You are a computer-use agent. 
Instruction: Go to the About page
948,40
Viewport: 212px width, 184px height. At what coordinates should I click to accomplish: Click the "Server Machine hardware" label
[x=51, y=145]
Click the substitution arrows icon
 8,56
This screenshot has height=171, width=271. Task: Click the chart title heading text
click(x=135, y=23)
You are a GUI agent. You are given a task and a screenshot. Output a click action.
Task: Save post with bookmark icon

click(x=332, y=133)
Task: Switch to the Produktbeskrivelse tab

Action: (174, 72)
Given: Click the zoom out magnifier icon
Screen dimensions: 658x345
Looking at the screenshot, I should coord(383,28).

◇ ◇ ◇ ◇

— WHAT YOU HAVE TO DO —
Whenever the word "agent" appears in a line of the listing, copy out that line.

— SOLUTION —
You are a computer-use agent. 
You are a GUI agent. You are given a task and a screenshot. Output a click action.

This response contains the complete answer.